>> Start Excerpt to read

Last meeting, machine learning was brought up as a potential option for this project. One key takeaway for designing for the population of individuals with CP is everyone is unique and has different ranges of motion. The question was raised whether or not it was feasible to implement a training model to learn the unique gestures and motions of this population and use their gestures as inputs for our universal remote. The questions that were brought up were: 1) How do we implement it, and 2) How much data do we need to collect?
GESTURE RECOGNITION STUDIES
Gesture recognition and control is an active field of research with its useful applications in human-computer interaction. There are many different variables such as input signals, gestures, and training classifiers that are used. I took a look at 5 studies that were IMU and/or EMG based and summarized them in the table below.
|Paper||# of Features||Input||Placement||Gestures||Population|
|Jiang (2017)||8||4 EMG + IMU||Forearm||8 hand (static)||10|
|Kang (2018)||27||3 IMUs||Forearms + Head||9 full body (static)||10|
|Mummadi (2018)||10||5 IMU||Fingertips||22 hand (static)||57|
|Kundu (2017)||15||IMU + 2 EMG||Forearm + Hand||6 static + 1 dynamic||5|
|Wu (2016)||5||3 IMU||Forearm, upper arm, body||3 static + 9 dynamic||10|
|Paper||Sets per Gesture||Total Sets||Classifier||Validation||Accuracy|
|Jiang (2017)||30||300||LDA||K-fold cross validation||92.80%|
|Kang (2018)||20||200||Decision trees (+bootstrap)||Experimental||88.01%|
|Mummadi (2018)||5||285||Decision trees (random forest)||K-fold cross validation||92.95%|
|Kundu (2017)||20||100||SVM||K-fold cross validation/Experimental||94%/|
# of Features: The input dimensions of the training model. This could be raw data (accelerometer signals) or processed data (pitch/roll/yaw).
Input: For the inputs, I wanted to only focus on IMU and electrode inputs. Some other studies involve using cameras, which would be a less practical low-cost, open-source solution.
Placement: Most studies focus on forearm movements. The study by Kang et al. was recognizing gestures during stationary cycling which required an IMU on the forehead.
Gestures: Most of these gestures were static hand gestures.
Population: All of these studies were done on able-bodied individuals. For our potential application, we would expect more variability in our data.

>> End Excerpt to read

### Written task 1
Pull out every line of the listing that contains the word "Expand".
The gesture recognition notes and the listing have no connection to each other.

>> Start Supplied information

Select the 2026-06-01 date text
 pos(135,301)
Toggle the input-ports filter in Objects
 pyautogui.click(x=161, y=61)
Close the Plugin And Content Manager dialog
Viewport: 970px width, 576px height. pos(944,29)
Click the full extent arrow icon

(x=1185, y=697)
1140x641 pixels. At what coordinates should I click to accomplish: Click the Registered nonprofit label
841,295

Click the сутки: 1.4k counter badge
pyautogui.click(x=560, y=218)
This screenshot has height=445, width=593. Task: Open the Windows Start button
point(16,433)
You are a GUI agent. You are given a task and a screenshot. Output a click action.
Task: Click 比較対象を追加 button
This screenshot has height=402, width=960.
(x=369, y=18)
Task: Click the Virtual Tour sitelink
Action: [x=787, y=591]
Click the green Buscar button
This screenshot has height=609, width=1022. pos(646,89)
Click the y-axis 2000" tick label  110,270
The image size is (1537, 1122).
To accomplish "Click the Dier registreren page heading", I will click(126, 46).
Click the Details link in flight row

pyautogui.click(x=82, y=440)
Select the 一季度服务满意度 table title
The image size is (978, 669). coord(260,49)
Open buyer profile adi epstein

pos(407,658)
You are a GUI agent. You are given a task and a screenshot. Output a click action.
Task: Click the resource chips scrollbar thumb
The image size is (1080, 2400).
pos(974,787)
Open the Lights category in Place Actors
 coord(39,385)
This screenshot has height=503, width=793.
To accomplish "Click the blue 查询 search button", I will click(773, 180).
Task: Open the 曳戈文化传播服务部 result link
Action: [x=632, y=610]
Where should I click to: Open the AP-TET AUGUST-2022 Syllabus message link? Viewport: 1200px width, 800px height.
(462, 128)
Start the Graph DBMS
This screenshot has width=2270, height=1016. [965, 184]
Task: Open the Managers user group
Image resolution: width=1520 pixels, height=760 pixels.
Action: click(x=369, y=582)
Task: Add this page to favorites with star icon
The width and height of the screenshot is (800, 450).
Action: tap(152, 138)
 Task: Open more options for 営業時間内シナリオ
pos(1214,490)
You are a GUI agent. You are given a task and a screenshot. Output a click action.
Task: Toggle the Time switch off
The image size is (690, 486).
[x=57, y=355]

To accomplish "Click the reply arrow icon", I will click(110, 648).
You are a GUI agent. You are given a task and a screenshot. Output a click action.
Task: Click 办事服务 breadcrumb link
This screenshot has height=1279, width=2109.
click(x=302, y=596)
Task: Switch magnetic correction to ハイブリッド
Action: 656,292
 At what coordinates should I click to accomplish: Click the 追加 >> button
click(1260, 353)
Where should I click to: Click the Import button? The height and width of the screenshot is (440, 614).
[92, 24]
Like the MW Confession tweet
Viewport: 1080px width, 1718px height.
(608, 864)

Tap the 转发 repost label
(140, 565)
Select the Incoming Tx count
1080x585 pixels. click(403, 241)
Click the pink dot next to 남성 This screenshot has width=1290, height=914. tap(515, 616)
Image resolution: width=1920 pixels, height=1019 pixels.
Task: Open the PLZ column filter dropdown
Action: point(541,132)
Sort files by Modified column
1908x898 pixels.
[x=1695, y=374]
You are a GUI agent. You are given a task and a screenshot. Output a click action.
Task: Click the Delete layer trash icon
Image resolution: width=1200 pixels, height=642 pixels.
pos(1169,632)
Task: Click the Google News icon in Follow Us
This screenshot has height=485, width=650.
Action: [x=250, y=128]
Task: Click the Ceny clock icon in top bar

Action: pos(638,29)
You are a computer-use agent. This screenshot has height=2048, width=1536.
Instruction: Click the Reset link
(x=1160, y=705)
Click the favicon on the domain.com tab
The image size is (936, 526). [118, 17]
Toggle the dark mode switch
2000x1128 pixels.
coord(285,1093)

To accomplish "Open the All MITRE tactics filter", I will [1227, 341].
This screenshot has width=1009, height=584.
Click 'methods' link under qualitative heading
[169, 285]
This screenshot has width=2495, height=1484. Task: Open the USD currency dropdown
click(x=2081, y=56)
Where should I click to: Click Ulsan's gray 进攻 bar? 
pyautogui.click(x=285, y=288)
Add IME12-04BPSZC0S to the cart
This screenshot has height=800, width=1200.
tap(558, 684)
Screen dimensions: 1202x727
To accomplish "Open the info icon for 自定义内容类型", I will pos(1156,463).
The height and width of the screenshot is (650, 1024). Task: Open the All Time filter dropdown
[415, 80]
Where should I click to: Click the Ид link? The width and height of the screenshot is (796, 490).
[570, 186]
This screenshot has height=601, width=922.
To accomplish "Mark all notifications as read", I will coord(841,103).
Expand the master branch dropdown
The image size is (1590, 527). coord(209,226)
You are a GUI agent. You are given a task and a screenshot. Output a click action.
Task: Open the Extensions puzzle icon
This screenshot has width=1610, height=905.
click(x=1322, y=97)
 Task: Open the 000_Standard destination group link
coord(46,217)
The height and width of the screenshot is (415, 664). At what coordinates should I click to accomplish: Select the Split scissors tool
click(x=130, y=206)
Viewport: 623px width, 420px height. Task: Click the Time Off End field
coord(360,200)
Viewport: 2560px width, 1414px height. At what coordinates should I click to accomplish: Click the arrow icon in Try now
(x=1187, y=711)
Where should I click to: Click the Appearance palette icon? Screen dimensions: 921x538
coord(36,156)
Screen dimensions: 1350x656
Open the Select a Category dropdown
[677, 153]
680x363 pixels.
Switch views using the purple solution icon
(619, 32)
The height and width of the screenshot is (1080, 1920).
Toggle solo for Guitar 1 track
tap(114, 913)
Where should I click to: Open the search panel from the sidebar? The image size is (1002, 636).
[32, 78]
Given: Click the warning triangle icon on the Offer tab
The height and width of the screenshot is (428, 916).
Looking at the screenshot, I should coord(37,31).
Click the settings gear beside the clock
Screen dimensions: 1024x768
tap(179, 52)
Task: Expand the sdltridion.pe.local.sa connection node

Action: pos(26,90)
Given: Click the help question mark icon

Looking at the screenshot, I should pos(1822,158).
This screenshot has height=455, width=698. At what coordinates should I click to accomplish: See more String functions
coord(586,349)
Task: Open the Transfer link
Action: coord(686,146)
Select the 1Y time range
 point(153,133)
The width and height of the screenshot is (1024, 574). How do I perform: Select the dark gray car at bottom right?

>> End Supplied information

### Written task 2
According to the gesture recognition notes, which movements do most of the summarized studies focus on?

### Result 1
Expand the master branch dropdown
Task: Expand the sdltridion.pe.local.sa connection node

### Result 2
Forearm movements.